Source records
>>>
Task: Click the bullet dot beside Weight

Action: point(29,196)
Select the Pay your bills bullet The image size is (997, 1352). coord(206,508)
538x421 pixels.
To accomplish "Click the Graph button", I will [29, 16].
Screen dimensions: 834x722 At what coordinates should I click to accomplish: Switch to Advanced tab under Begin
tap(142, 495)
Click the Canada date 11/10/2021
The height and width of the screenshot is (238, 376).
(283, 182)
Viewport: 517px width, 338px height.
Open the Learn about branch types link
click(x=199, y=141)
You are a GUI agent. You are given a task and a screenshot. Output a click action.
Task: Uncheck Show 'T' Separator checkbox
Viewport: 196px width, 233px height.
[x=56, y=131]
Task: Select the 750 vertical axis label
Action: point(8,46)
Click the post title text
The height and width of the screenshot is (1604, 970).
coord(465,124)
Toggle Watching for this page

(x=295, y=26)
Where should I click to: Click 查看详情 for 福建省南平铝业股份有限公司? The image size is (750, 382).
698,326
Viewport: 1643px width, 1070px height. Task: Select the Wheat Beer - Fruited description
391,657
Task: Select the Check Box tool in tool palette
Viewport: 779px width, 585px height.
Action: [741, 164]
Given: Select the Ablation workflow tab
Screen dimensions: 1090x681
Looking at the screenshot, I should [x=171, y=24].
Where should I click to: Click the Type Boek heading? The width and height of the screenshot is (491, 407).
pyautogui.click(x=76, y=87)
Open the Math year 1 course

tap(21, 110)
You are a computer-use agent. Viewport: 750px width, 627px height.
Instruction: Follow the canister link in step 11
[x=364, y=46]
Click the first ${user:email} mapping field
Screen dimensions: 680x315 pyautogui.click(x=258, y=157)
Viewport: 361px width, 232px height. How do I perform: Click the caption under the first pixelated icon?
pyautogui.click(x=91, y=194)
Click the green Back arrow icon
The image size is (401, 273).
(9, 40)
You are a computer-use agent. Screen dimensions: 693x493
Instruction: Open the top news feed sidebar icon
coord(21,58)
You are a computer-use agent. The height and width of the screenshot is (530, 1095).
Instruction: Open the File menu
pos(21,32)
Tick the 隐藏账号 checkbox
<<<
# Exercise requirements:
Look over the records above and copy each line that includes the string "agent".

# Task solution:
You are a GUI agent. You are given a task and a screenshot. Output a click action.
You are a computer-use agent. Viewport: 750px width, 627px height.
You are a computer-use agent. Screen dimensions: 693x493
You are a computer-use agent. The height and width of the screenshot is (530, 1095).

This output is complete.